A Sonoma Valley getaway house that is a reinterpretation of the old Spanish haciendas of California’s Mission era captured high honors in October at the biennial awards of the Redwood Empire chapter of the American Institute of Architects.
Built as a retreat for Raj and Krutika Patel and their two kids, the sustainably designed home mixes old style features like an open courtyard with modern details that blur the divisions between the indoors and the outdoors — the white-walled interior and the greenery outside.
Designed by Butler Armsden Architects of San Francisco, the Glen Ellen home was one of three residential projects singled out for awards among some 33 submissions for the contest, which honors outstanding architectural projects either built on the North Coast or designed by architectural firms based on the North Coast.
The contenders represented a broad spectrum of design, from commercial developments and government buildings to schools, wineries and historical rehabilitation projects.
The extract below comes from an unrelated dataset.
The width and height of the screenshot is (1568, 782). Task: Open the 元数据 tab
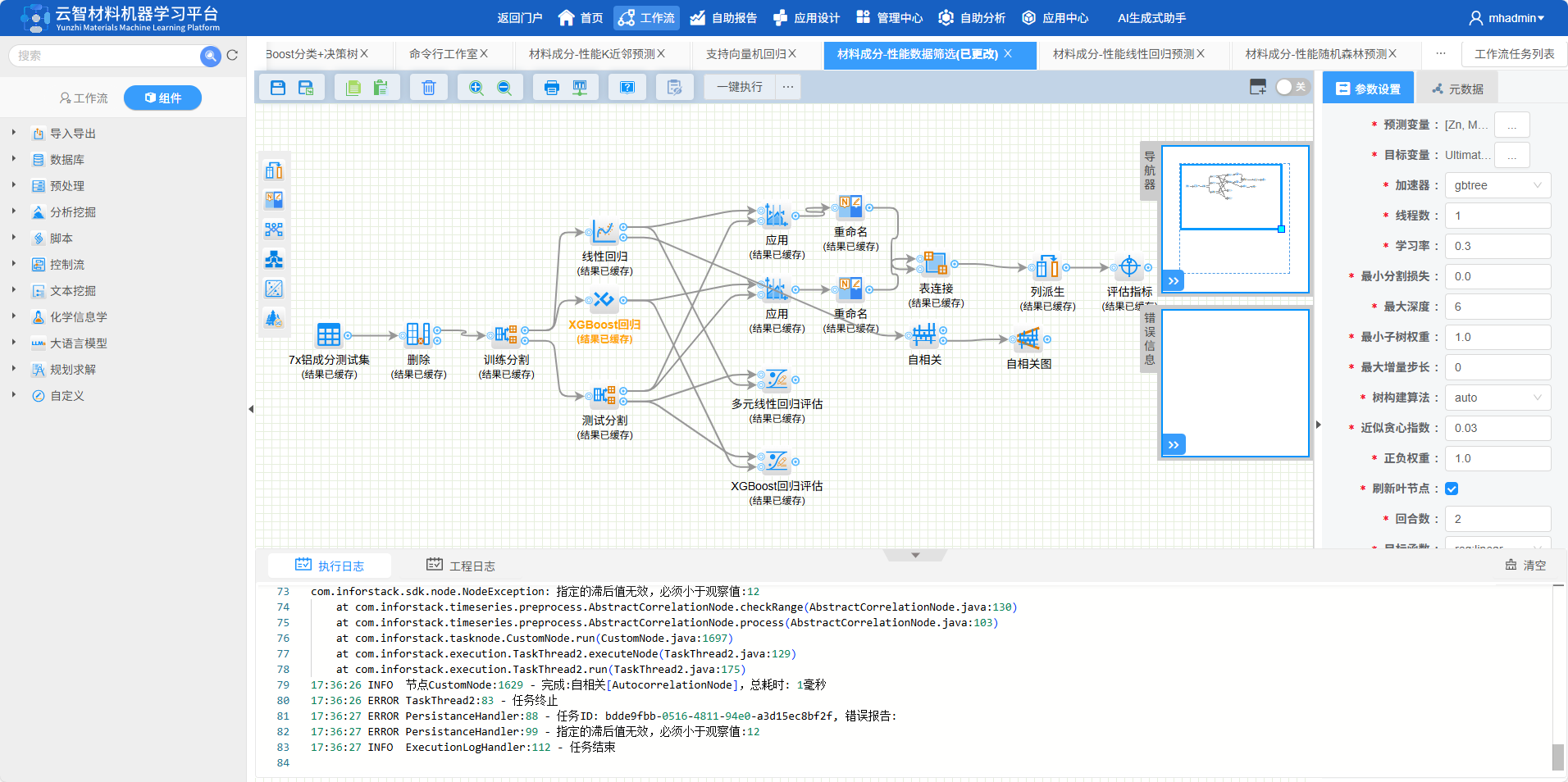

The top Honor Awards went to Architectural Resources Group of San Francisco for restoration of the historic Stone Cellar at Buena Vista Winery in Sonoma. The firm has done many prominent restoration projects, including Cavallo Point, the inn near The Golden Gate Bridge; The Rhine House at Beringer Vineyards; Coit Tower; the Conservatory of Flowers in Golden Gate Park; and the Ahwahnee Hotel, now renamed The Majestic, in Yosemite National Park.
Also singled out for an Honor Award was Jensen Architects of San Francisco for its design of the glass walled SHED in Healdsburg, a reinterpretation of the old-fashioned grange hall.
The Glen Ellen home was the only residential project to receive a second-tier Merit Award, joining the College of Marin’s new Academic Center by TLCD Architecture + Mark Cavagnero Associates of Santa Rosa, and an historic rehabilitation of the old brick studio building at San Mateo High School done by Quattrocchi Kwok of Santa Rosa.
Glenda Flaim, the lead architect on the winning Glen Ellen home, said the project was blessed and challenged by the land. While it sits on a 37-acre parcel, 34 acres are protected by The Sonoma Land Trust.
“Even though it’s a very large parcel, only a small part of the lot could be considered,” she said. The forested acreage is set deep down an unpaved road on the eastern side of Highway 12, at the foot of the Mayacamas Mountains that divide the Napa and Sonoma valleys.
Main design element
The land really was the main design element they were working with, Flaim said.
“We really wanted to preserve as many trees as possible, especially the wonderful oaks. We wanted to make sure to capitalize on the context and the nature that is so beautiful and such a presence, so even when you’re inside, you feel embraced by the trees.”
Architects also oriented the house so it is shaded by trees during the summer but not in winter. A large overhang near the pool acts as a breezeway and offers another shady refuge from the hot sun that beats down on Glen Ellen in the summer.
The Patels, whose primary home is in San Francisco, have kids aged 11 and 13 who frequently bring friends with them. They also have other family members who come for extended says, so the house needed to be spacious, versatile and flexible.